Wired Equivalent Privacy (WEP) actually encrypts the data in the frames over the air, and some of the control frames. It also provides a weak authentication in that frames that don't have the right key won't decrypt right and get through (I don't remember at what level the filtering's done, but I think you can't even get the control frames back and forth that would allow a normal station to send data towards the AP). The problem is that the crypto is done poorly, and thus, it is possible to capture a bunch of ciphertext traffic off the air, do some heavy processing on it, and recover the WEP key. This process takes on the order of days on a significantly used network.
Many of the proposals to increase wireless security are proposals that effectively just change the WEP keys every few hours or so, such that you can't capture enough traffic and do the post-processing necessary before the key's changed and it won't get you in. This still doesn't help protect the content of the traffic, and frankly, it's all around a kluge. It makes it much harder to break WEP, but doesn't fix the fundamental flaws. The main reason these proposals are even being considered is that a lot of the hardware out in the field today does WEP in hardware / firmware, so anything that can be bolted on as a driver update rather than requiring new hardware will be accepted more quickly and readily.

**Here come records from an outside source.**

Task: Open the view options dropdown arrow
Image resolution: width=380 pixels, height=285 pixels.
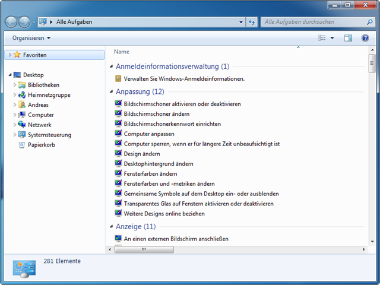Action: point(332,38)
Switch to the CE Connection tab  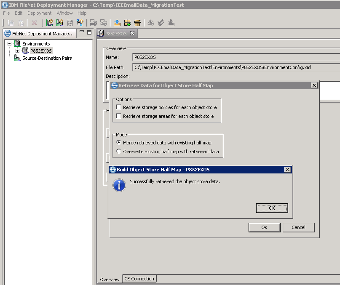point(139,278)
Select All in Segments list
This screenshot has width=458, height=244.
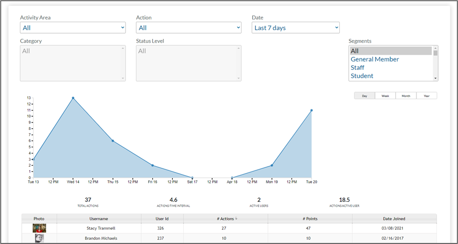(x=355, y=51)
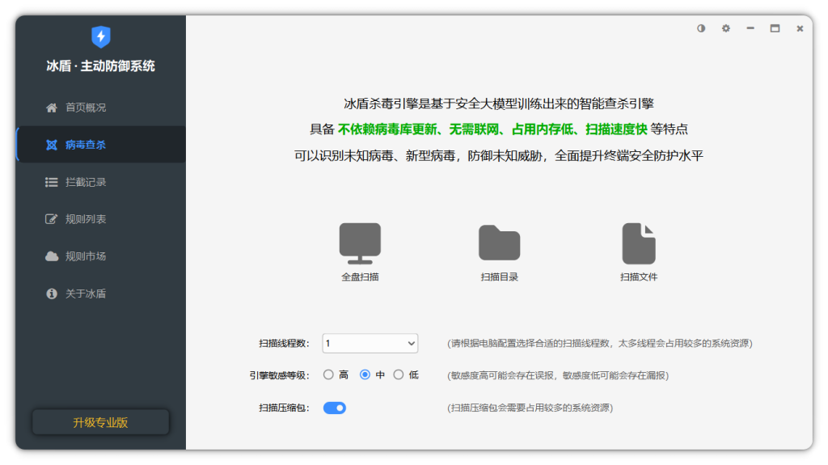
Task: Click the 升级专业版 button
Action: coord(100,422)
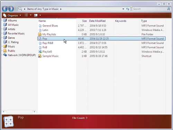173x130 pixels.
Task: Select the Rap/R&B file row
Action: 101,43
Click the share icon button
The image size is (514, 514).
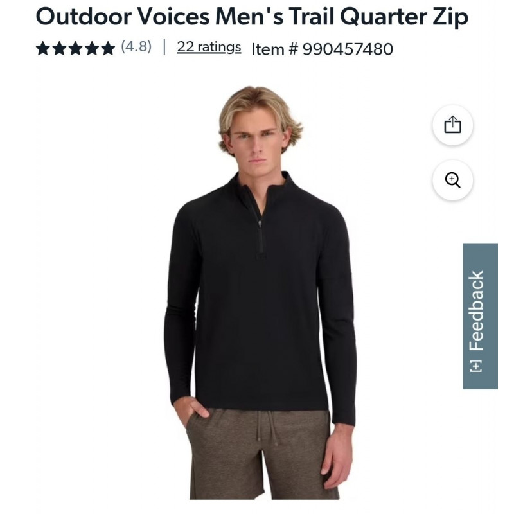(x=452, y=125)
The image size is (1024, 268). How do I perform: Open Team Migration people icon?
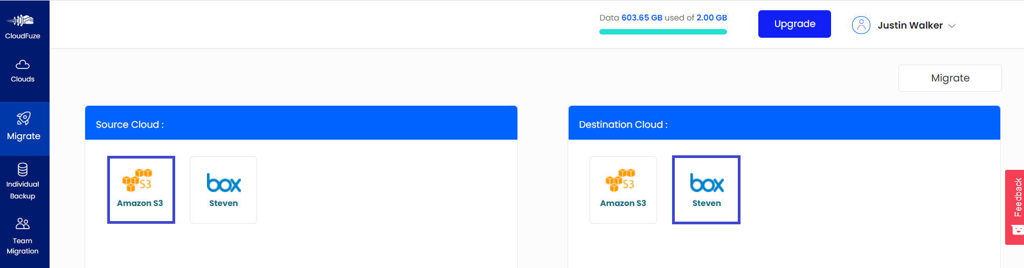pos(23,224)
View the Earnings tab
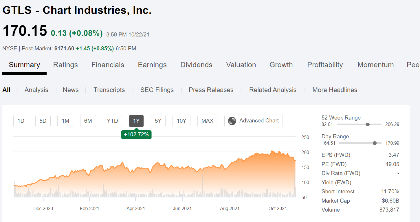The width and height of the screenshot is (420, 222). [x=152, y=65]
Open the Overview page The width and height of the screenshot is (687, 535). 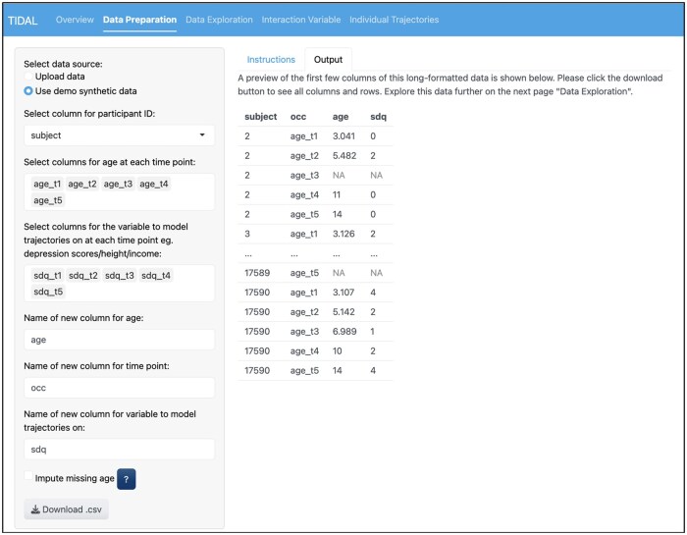coord(75,20)
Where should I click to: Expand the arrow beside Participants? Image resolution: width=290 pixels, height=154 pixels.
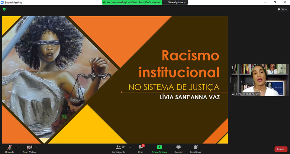[x=130, y=147]
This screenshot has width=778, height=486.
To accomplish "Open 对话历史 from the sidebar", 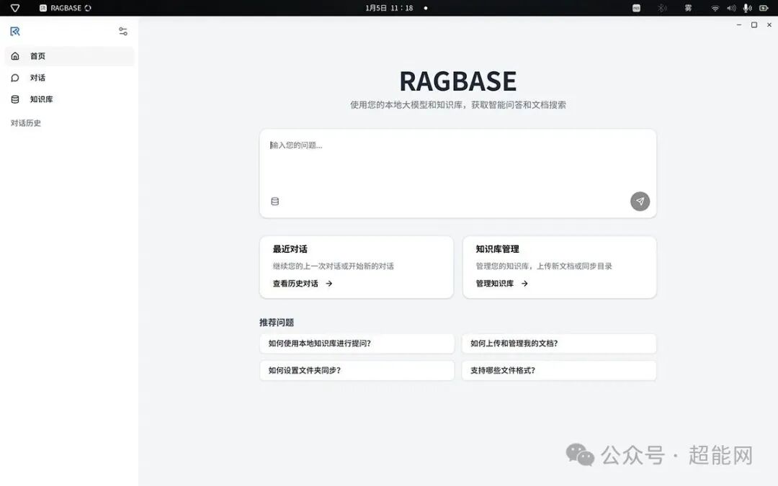I will coord(26,122).
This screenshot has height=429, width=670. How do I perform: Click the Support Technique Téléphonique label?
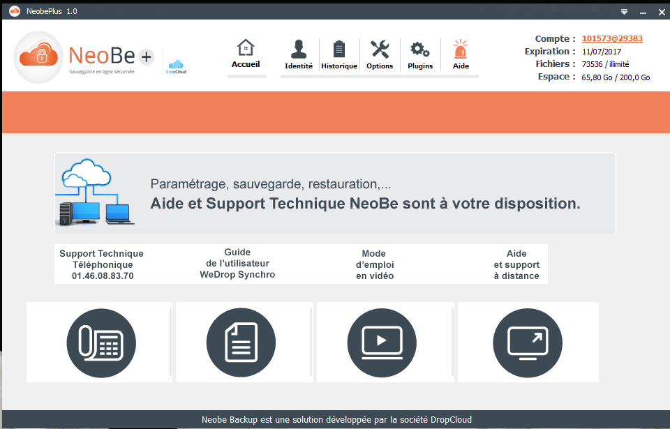tap(102, 264)
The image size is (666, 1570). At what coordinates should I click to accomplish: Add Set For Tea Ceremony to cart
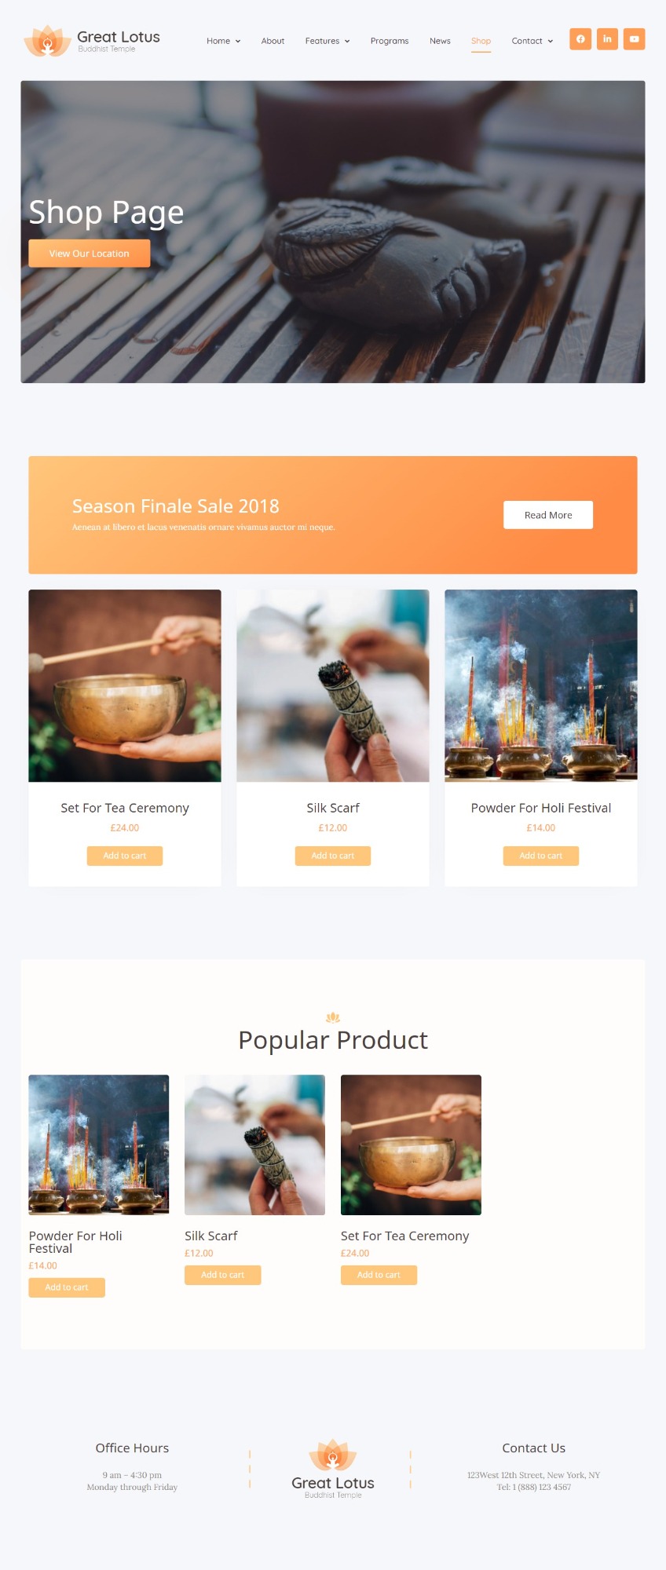pyautogui.click(x=125, y=856)
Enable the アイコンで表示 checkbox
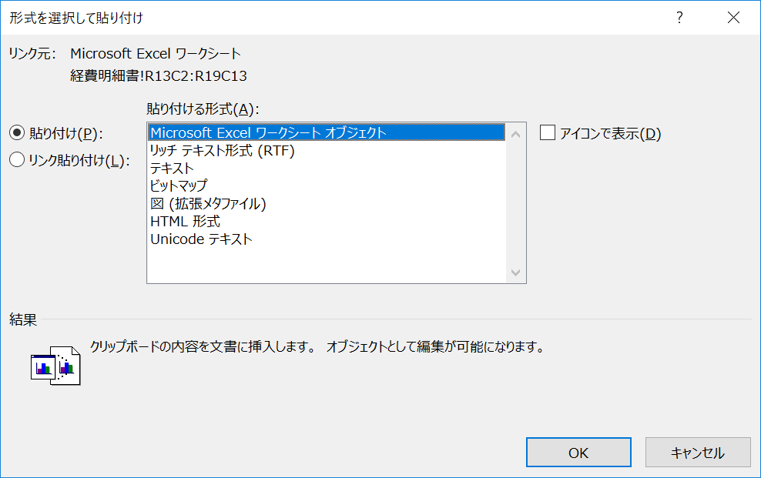Viewport: 761px width, 478px height. click(x=548, y=132)
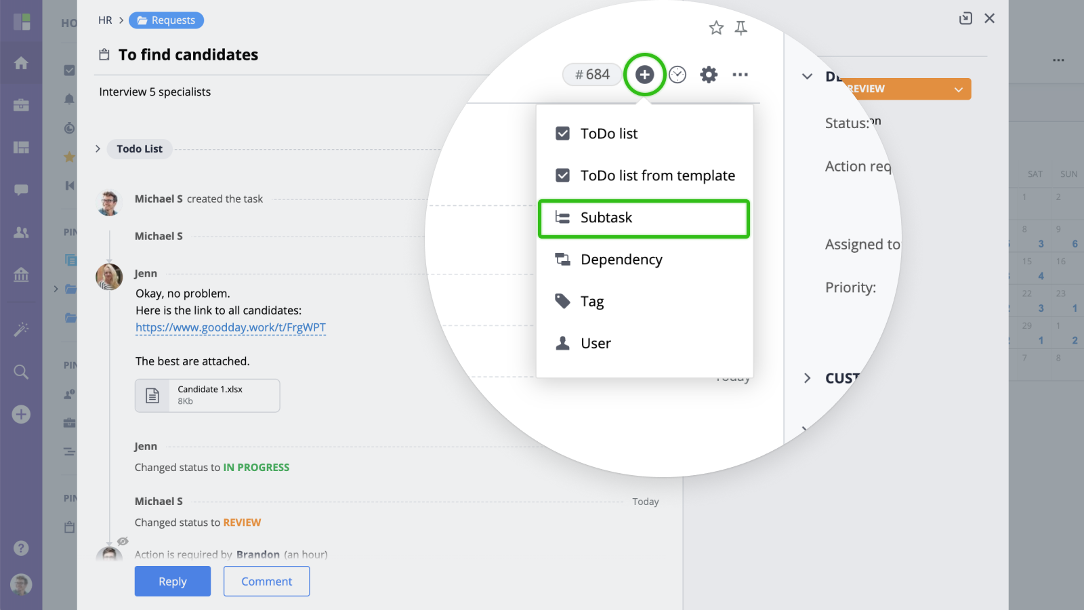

WEP will not really deter someone clueful who wants into your network. WEP will deter someone who is just poking around / wardriving - why spend the effort breaking into a WEP network when you can go down the block and find someone else with WEP turned off?
MAC filtering is a whole different thing. It's very simple -- frames with source address on the ACL are bridged in, and frames that aren't, aren't. This can be defeated by sniffing a working station (easy enough) and spoofing that MAC address (also easy enough). Again, it'll prevent random folks from poking around, but is not security.